SASRA: Semantically-aware Spatio-temporal Reasoning Agent for Vision-and-Language Navigation in Continuous Environments
SRI International has developed a new learning-based approach to enable the mobile robot to resemble human capabilities in semantic understanding. The robot can employ semantic scene structures to reason about the world and pay particular attention to relevant semantic landmarks to develop navigation strategies. The robot can also efficiently learn from past experiences to explore new environments, such as discovering common semantic scene entities that can be generalized to similar but previously unseen places.
This approach can be adapted to a variety of applications.

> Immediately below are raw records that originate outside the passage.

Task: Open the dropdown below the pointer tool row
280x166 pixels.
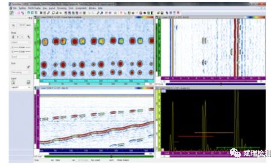Action: tap(21, 42)
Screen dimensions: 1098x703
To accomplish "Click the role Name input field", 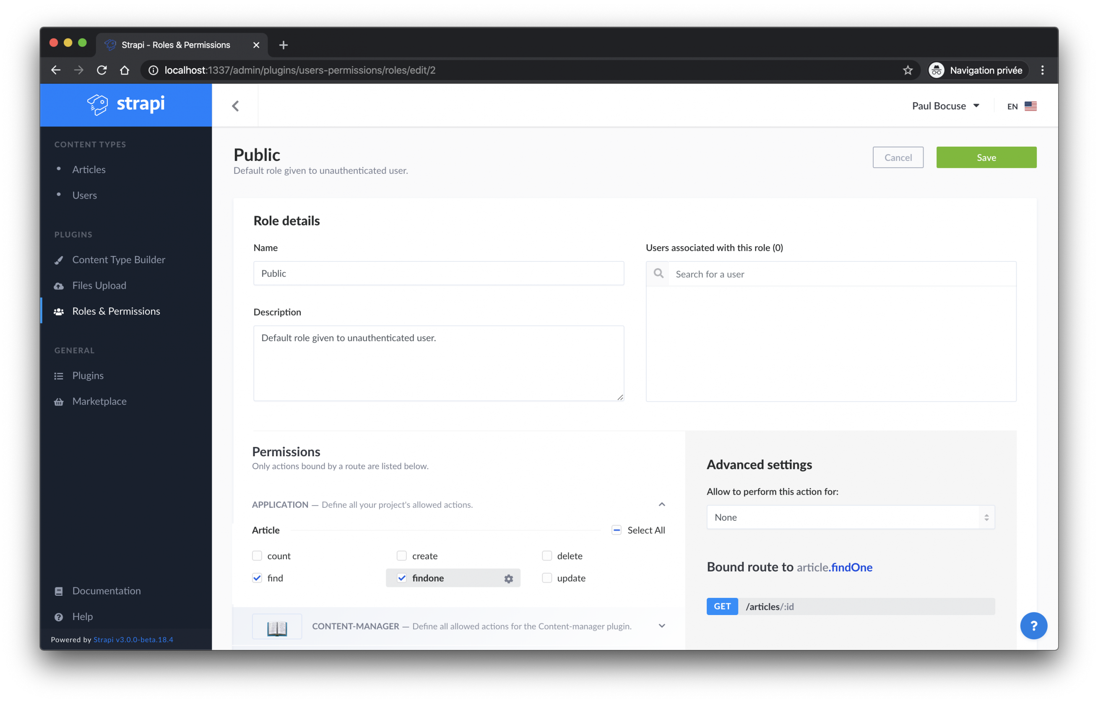I will click(x=438, y=273).
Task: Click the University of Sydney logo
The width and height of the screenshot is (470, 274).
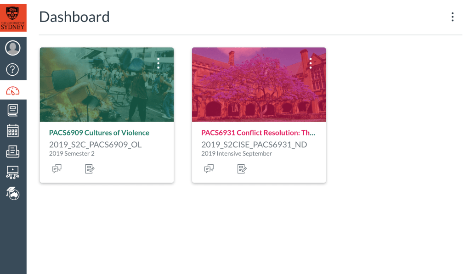Action: (x=13, y=18)
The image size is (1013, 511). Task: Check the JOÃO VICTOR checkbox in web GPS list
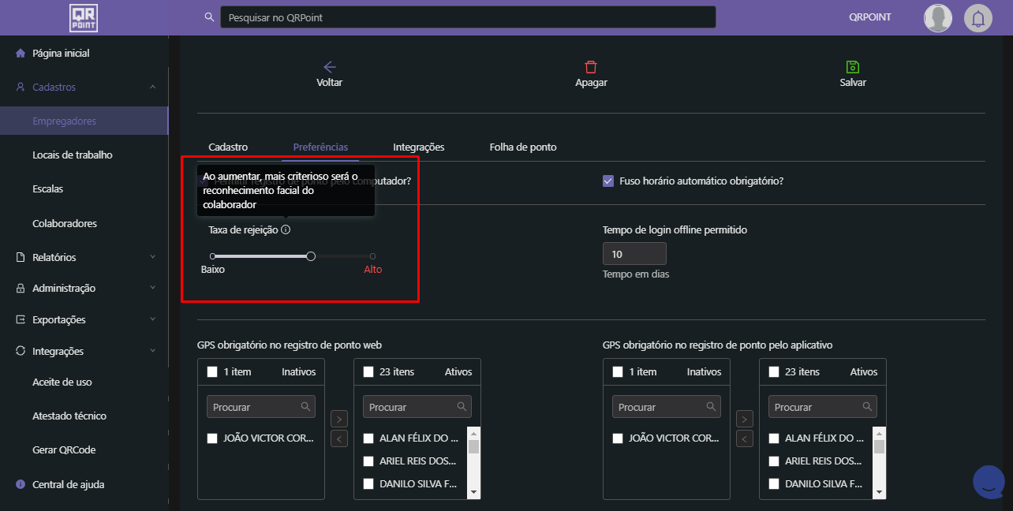[x=212, y=438]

SRI has developed novel deep reinforcement learning (DRL) techniques to incorporate real-time semantic scene information for improving learning-based autonomous navigation in new unknown environments. DRL techniques have the potential to outperform the classical solutions; however, they come at a significantly increased computation load. By encoding explicit scene semantics into a map  or a graph representation , SRI’s approach performs better or comparable results to the existing learning-based solutions but under a clear time or computational budget.
SRI has utilized this approach to create a new vision-and-language navigation (VLN) framework  called SASRA (Semantically-Aware Spatio-temporal Reasoning Agent). VLN requires an autonomous robot to follow natural language instructions from humans in unseen environments. Existing learning-based methods struggle as they primarily focus on raw visual observation and lack semantic reasoning capabilities that are crucial in generalizing to new environments. To overcome these limitations, SRI developed a temporal memory by building a dynamic semantic map and performing cross-modal grounding to align map and language modalities, enabling more effective VLN results.